Dieser Standard wurde nicht von einer bestimmten App entwickelt, sondern basiert auf einer Vereinbarung zwischen Google, der GSMA und den weltweit führenden Mobilfunkbetreibern . Betreiber wie Vodafone, Orange, Deutsche Telekom, Telefónica und viele andere schlossen sich auf dem MWC 2016 mit Google zusammen, um ein gemeinsames System zu fördern, das ihnen einen Wettbewerbsvorteil gegenüber WhatsApp, Telegram und iMessage verschaffen sollte.

Anders als bei WhatsApp oder Telegram muss man für RCS keine App herunterladen oder ein neues Konto erstellen . Es funktioniert mit Ihrer Telefonnummer und integriert sich in Ihre Standard-Messaging-App (z. B. Google Messages unter Android oder iMessage unter iOS). Wenn beide Nutzer RCS aktiviert haben, wird der Chat zu einem „RCS-Chat“ mit allen zugehörigen Funktionen; andernfalls wird die Nachricht als normale SMS versendet.

Das Ziel der Telekommunikationsbranche ist klar: RCS soll zum universellen Standard für Rich Messaging werden und hersteller-, betriebssystem- und netzbetreiberübergreifend interoperabel sein. Anders ausgedrückt: Unabhängig davon, ob Sie Android, ein iPhone oder Ihren Mobilfunkanbieter nutzen, sollten RCS-Nachrichten nach vollständiger Markteinführung überall gleich funktionieren.

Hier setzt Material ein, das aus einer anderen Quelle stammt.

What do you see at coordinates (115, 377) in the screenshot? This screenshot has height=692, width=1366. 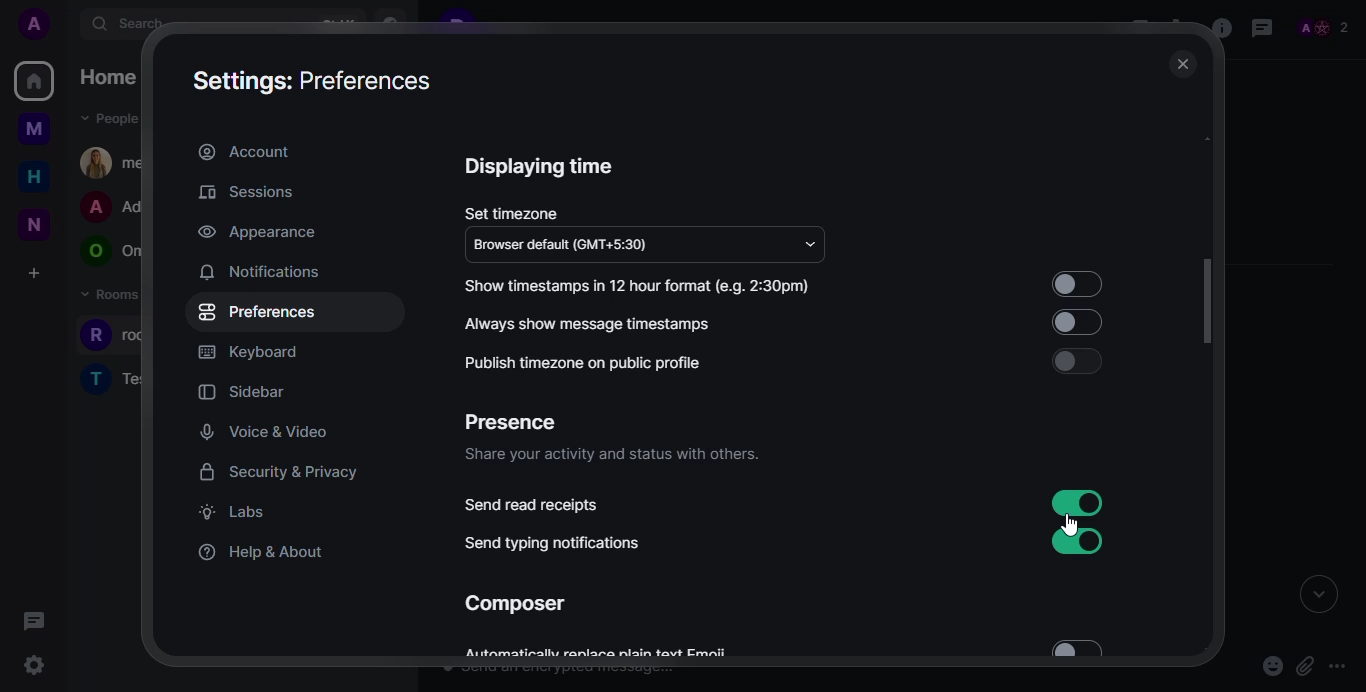 I see `people room` at bounding box center [115, 377].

Wie RCS im Hintergrund funktioniert und welche Rolle Google dabei spielt

Für den Betrieb von RCS ist eine umfangreiche Infrastruktur erforderlich. Betreiber können eigene RCS-Server einsetzen oder auf Googles Jibe-Plattform zurückgreifen , die die Referenzimplementierung des GSMA-Standards Universal Profile darstellt.

Beim Senden einer RCS-Nachricht werden Text und Dateien zunächst an die Server Ihres Mobilfunkanbieters übertragen . Nutzt das Netzwerk die Lösung von Google, werden sie von dort über Jibe Cloud, einen GSMA-zertifizierten Server, an den Empfänger weitergeleitet, unabhängig von dessen Mobilfunkanbieter oder Land, sofern dieser ebenfalls RCS unterstützt.

Diese auf dem Universal Profile-Standard basierende Architektur ermöglicht die Kommunikation zwischen Mobiltelefonen und Mobilfunkanbietern verschiedener Hersteller . Wird eine neue Version des Profils veröffentlicht, genügt in der Regel ein einfaches Software-Update des Geräts, um die neuesten Funktionen zu aktivieren, ohne dass Apps geändert werden müssen.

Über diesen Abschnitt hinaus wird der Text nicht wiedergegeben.